> Exercise data:
· · · · · · ·
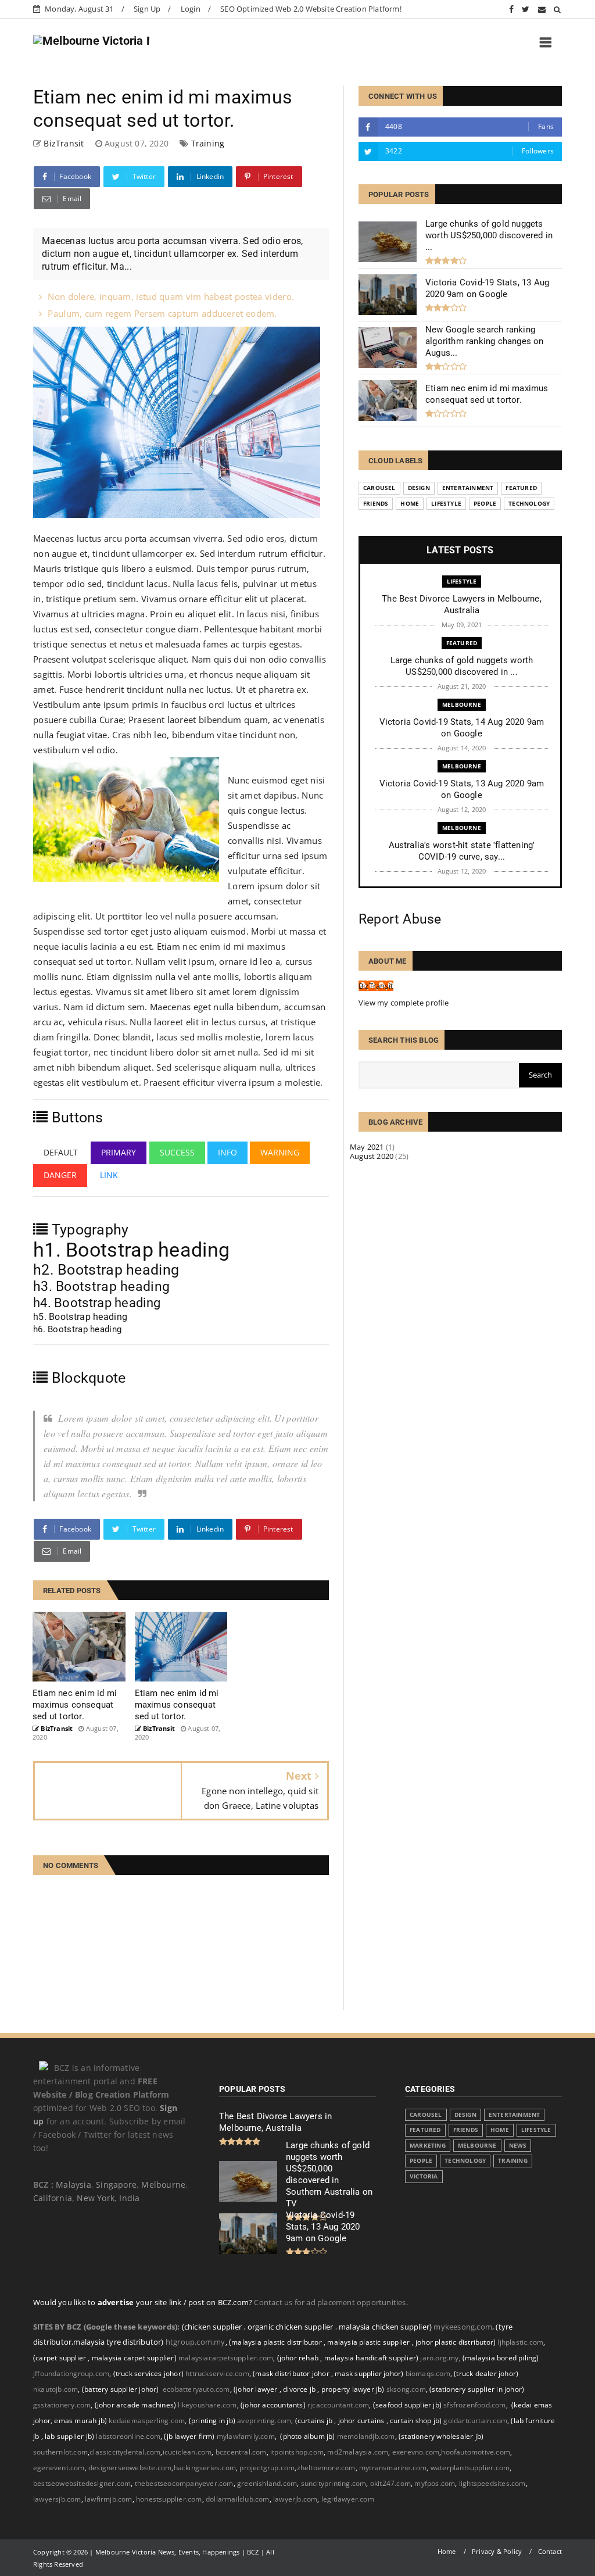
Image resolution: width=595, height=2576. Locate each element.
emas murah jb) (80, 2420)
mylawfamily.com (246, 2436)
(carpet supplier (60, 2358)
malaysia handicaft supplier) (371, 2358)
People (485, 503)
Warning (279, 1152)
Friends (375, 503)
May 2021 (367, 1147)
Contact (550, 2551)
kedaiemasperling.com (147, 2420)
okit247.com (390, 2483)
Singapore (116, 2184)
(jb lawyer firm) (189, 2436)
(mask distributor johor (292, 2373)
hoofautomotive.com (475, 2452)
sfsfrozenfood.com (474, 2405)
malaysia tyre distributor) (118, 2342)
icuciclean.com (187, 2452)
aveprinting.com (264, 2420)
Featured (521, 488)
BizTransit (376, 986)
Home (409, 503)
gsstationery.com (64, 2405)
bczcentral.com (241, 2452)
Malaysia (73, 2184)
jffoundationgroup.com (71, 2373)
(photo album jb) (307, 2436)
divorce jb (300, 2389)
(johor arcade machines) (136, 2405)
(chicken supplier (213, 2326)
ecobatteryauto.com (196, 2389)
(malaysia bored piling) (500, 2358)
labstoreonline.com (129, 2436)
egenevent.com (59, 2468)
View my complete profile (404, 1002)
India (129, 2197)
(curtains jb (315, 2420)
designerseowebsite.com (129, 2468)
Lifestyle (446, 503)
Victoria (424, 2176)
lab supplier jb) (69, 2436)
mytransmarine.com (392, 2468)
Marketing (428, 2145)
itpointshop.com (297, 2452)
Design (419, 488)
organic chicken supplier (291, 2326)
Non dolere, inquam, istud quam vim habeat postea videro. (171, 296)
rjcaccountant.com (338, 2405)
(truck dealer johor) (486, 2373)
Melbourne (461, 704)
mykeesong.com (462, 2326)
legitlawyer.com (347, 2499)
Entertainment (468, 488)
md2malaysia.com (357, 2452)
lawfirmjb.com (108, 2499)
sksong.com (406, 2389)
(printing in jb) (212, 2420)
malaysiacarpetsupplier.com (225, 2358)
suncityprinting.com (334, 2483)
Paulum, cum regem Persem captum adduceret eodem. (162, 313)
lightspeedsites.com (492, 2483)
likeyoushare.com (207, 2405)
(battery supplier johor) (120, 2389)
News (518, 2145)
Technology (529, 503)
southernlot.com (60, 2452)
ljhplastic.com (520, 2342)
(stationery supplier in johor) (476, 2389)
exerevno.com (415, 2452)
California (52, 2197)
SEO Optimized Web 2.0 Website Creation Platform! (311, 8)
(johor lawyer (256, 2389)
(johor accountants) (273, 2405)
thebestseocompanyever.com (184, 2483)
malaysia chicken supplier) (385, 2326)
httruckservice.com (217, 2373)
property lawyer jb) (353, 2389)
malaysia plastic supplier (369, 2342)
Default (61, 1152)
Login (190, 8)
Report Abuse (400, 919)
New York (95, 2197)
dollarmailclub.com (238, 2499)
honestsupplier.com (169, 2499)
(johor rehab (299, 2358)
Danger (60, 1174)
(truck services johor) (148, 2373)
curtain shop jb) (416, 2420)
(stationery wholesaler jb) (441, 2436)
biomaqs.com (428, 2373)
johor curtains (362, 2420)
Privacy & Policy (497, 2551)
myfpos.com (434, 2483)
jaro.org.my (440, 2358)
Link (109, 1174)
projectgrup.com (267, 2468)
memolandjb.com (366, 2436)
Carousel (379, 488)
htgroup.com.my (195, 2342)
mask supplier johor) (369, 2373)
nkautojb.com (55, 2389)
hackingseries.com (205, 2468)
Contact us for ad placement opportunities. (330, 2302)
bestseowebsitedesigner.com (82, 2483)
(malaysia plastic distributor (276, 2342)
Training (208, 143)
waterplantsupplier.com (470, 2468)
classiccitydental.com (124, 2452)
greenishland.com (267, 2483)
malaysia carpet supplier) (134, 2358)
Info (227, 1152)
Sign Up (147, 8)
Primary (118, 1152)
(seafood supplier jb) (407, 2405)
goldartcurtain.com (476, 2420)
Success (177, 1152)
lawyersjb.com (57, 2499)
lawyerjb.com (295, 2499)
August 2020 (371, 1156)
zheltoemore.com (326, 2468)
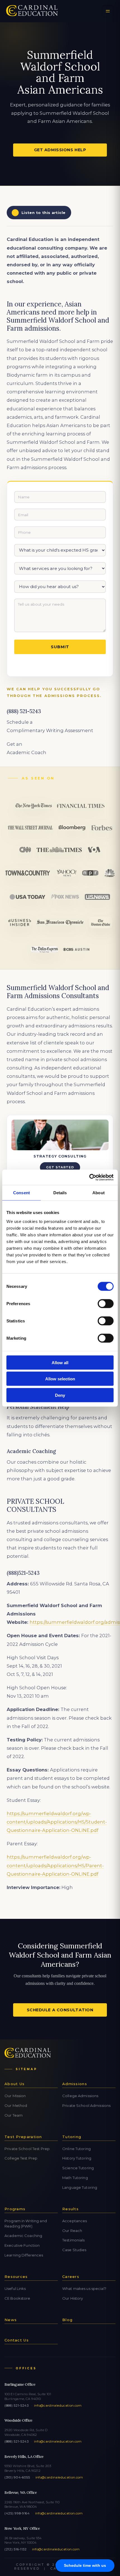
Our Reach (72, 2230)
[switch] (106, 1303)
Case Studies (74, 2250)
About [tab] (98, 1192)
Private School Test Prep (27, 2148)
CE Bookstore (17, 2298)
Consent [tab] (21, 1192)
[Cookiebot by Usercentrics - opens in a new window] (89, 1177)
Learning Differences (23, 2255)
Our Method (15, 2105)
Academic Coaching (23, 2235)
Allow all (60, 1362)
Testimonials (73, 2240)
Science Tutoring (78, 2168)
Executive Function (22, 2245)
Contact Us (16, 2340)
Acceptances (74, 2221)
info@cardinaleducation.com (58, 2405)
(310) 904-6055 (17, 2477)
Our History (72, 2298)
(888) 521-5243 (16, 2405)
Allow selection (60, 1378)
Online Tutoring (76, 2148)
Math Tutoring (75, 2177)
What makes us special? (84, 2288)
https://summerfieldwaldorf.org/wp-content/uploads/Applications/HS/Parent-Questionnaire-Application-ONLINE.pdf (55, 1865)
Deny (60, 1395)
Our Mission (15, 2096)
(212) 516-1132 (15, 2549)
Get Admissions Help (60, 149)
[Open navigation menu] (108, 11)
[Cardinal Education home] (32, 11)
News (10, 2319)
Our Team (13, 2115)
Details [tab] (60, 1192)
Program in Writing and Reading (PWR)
· · · · · · ·
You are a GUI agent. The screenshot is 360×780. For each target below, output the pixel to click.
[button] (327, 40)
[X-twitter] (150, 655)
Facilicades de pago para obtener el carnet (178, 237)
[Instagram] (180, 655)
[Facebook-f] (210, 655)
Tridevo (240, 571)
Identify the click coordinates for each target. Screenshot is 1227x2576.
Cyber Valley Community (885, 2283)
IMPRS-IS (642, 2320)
· · · · · · ·
> Try it:
Only the lines that contain the string "johor" are to be copied from the records.

> Expected output:
(mask distributor johor (292, 2373)
(johor arcade machines) (136, 2405)
(truck dealer johor) (486, 2373)
(battery supplier johor) (120, 2389)
(stationery supplier in johor) (476, 2389)
(johor lawyer (256, 2389)
(johor accountants) (273, 2405)
(johor rehab (299, 2358)
(truck services johor) (148, 2373)
johor curtains (362, 2420)
mask supplier johor) (369, 2373)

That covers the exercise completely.